Additionally a Solr search engine, when giving a multiple word query, might boost documents higher when those words are found in proximity to each other. Or might allow results that don’t match all the words, but boost higher the more words found.
Anyhow, I spend some time describing this, because I firmly believe these are the tools of our trade now — whether you’re using a free web tool like Google, a licensed vendor database like EBSCO, or a locally installed piece of software (open source or proprietary) like a library catalog.
I agree, and that’s why I modded my “intro to libtech” syllabus to introduce TF/IDF, page ranking, and so on into the equation; see http://www.slideshare.net/cavlec/week8-5557551
I just bookmarked this post so that I can make future students read it, in fact. :)
A lot of people know Google takes links into accounts, but I think the “link text as metadata about the page linked to” part is a LOT more interesting/useful/innovative than the “pages with more links go higher” part, and most people only know/think about the latter. The former is the real genius innovation.
If you just want to boost popular items, libraries could do something like use circulation data — but I’m not sure how useful that is for our data and users. Just cause it works for Google — but again, it’s not even the most clever part of “page rank”, which is really just one component of what google does anyway.

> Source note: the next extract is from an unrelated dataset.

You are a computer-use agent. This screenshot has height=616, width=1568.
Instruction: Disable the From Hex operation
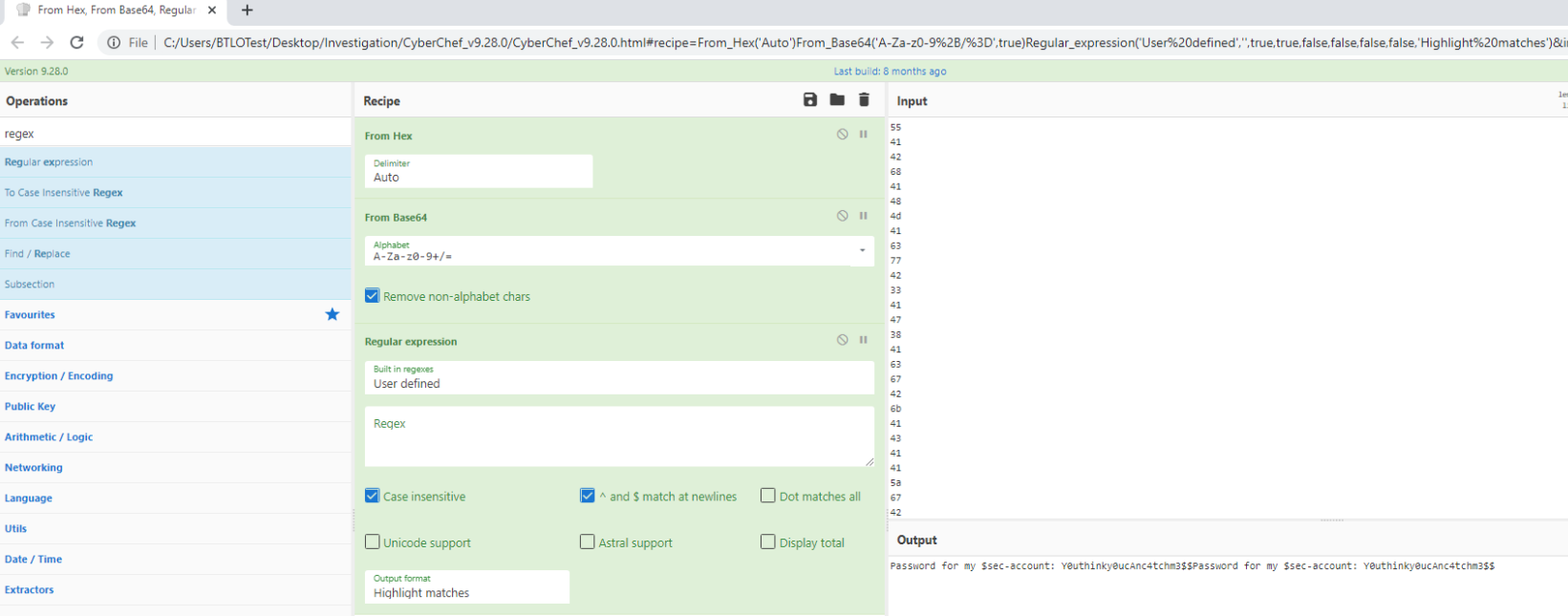(x=842, y=135)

If you want to try to analogize google’s very clever “crowd effect metadata”, using link text as metadata keywords about the page linked to…. we don’t really have a good way to do that at all. The genius thing is that everyone makes links for their _own_ purposes, and they don’t (or didn’t used to) even think about the link text being used for search results, but by making links they are effectively a third party adding keywords describing another page, that google can use.
Couldn’t we do something with folksonomies, like those on LibraryThing?
You’re right about link text vs. popularity, and the next time I give that lecture, I will alter it accordingly.
I think TF/IDF is something that is standard taught in LIS School these days. I’m not sure though if it’s used in Catalogs like those by Innovative Interfaces? At least for the library record, there aren’t enough terms for TF/IDF to work. At least for our Encore, it’s pretty easy to work out how they rank the 5 levels (position of term in title , exact match etc)
But then again databases that libraries do subscribe to don’t really tell you exactly how relevance ranking is done, usually some handwaving in the help files (if at all)
I’m curious about the reasoning here, are they afraid competitors will copy their search algos? Or that academics will game the system so their articles will appear on top?